Problem and solution plan
Not every stakeholder reviewing the proposal is always involved in the buying process, so it’s important to update everyone on the problem you’re solving and how your solution addresses it.
Since the pricing section focused more on features, this is your chance to connect those features to actual outcomes. Show how each element of your offer contributes to solving their challenge and what results they can expect.
Here’s an abridged example:
Right now, [Client Name] is struggling with a low conversion rate on landing pages. Despite consistent traffic from paid ads, most visitors drop off before taking action, leading to higher acquisition costs and fewer qualified leads.
To tackle this, we’ll optimize the landing page experience by improving messaging clarity, refining the CTA placement, and implementing a retargeting strategy. By reducing friction in the user journey, we anticipate a minimum 20% increase in conversions within the first three months.
Avoid generic, boilerplate explanations. Use what you’ve learned about their business to tell a story. Help them visualize the impact of your solution in a way that feels relevant and specific to them.
Current challenges
Clearly outline the client's issues. Keep it concise and focused on the core problems they need to solve.
For example:
"Currently, [Client Name] is experiencing a high drop-off rate on their landing pages, resulting in lost leads and lower revenue. Despite driving traffic through paid ads, conversions remain below industry benchmarks, suggesting friction in the user journey."
Proposed solution & vision for success
Describe the outcome your solution will deliver. Instead of just listing features, paint a vision of what success looks like after implementation.
"By optimizing landing page design, streamlining the call-to-action, and implementing a retargeting strategy, we expect to improve conversion rates by at least 20% within the next three months. This means more qualified leads, lower customer acquisition costs, and ultimately, higher revenue for [Client Name]."
Payment terms
Be clear about how and when payments are due. Avoid vague statements like “Payment plan will be discussed upon agreement.” Instead, state:
- Deposit: 50% upfront to begin work
- Milestone Payment: 25% after the first phase
- Final Payment: 25% upon completion
Outline available payment methods (bank transfer, PayPal, etc.). If applicable, mention late payment fees or refund policies to prevent disputes.
Call to action
Don’t leave the client wondering what to do next. Instead of something vague like “Let us know if you have any questions,”, guide them towards an action:
"To move forward, select your preferred package and sign the attached agreement. If anything needs clarification, we can schedule a call to review the details.”
Adjust Your Pricing Proposal Process to Secure Your Next Big Opportunity
Now, you’ve seen how to refine your pricing proposal to win more deals.
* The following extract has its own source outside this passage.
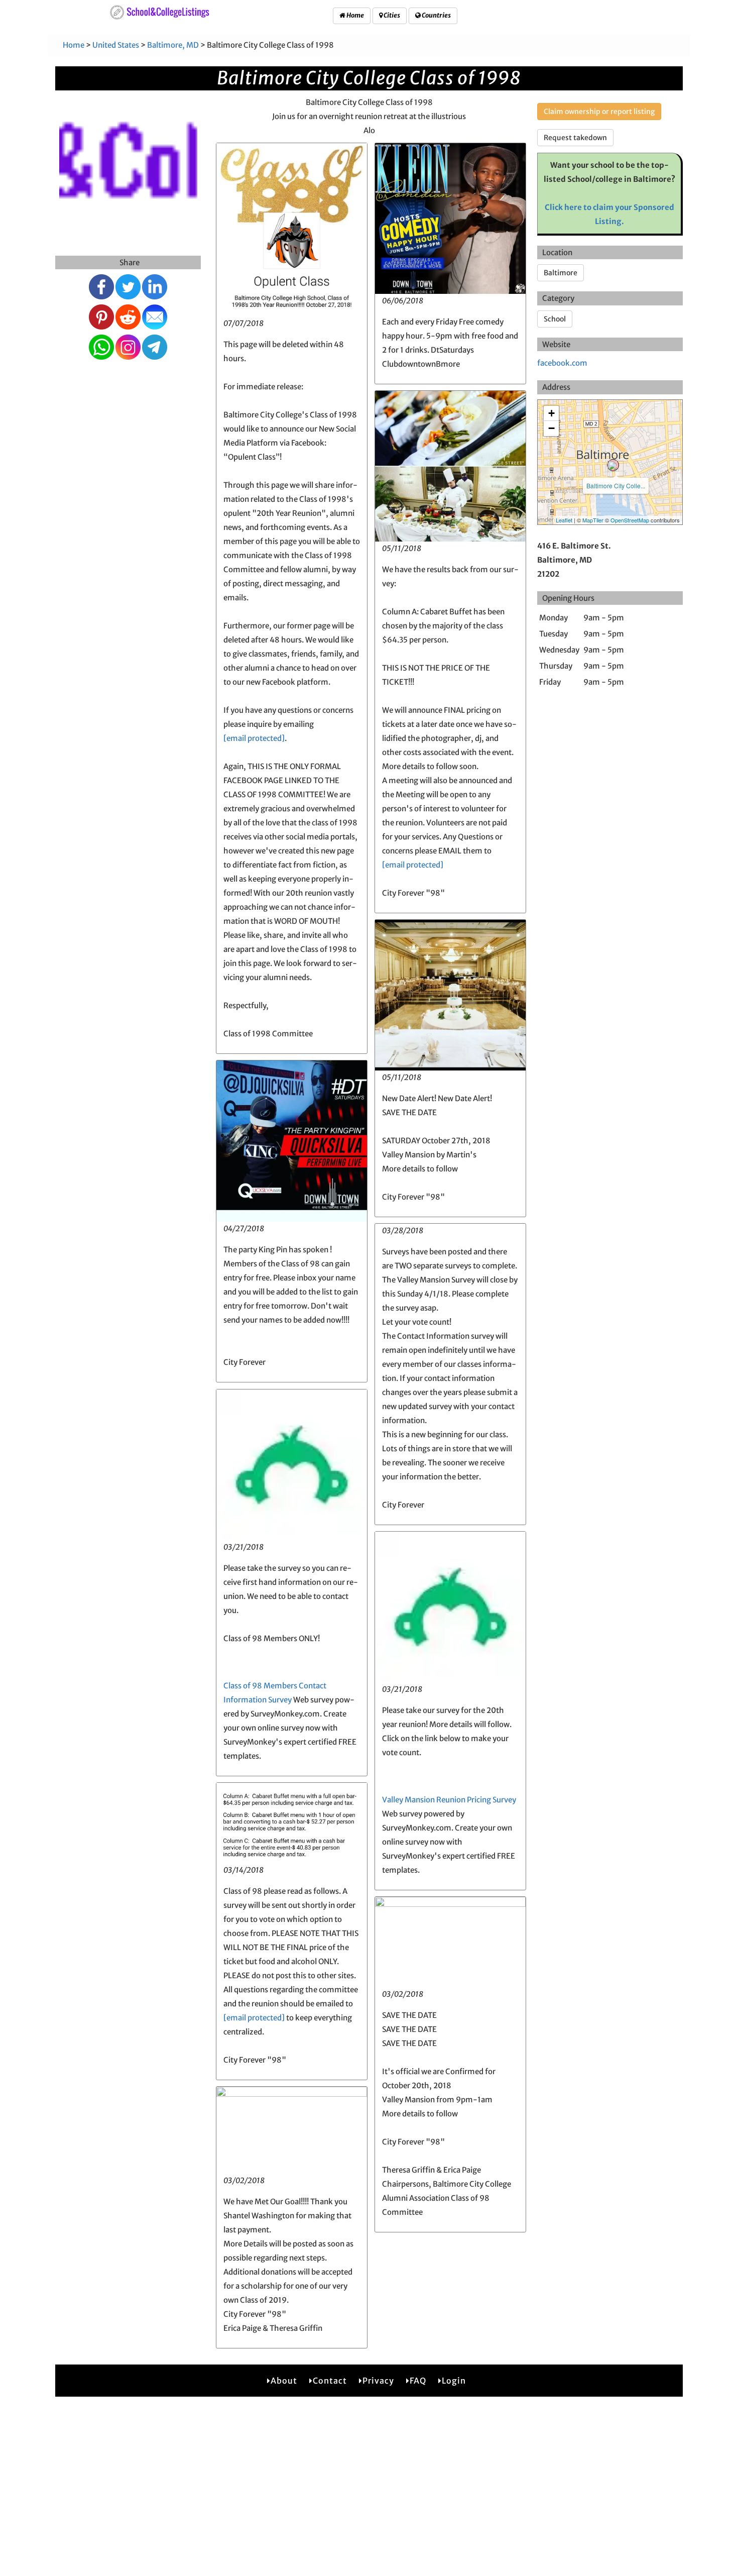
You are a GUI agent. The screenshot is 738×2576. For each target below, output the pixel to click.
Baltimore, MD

Just to remind you: most times pricing proposals fall flat not because of price, but because they’re sent too soon, packed with too much infomation, or discussed with the wrong person.
So next time a prospect says, “Can you send me a pricing proposal?”, remember:
- First, ensure you’re talking to the person who can say “yes”
- Then, hop on a call to understand their budget, needs, and expected value
- Finally, share pricing framed around the value they want and offer options.
And that’s how you create a pricing proposal that limits ghosting and gets more yeses.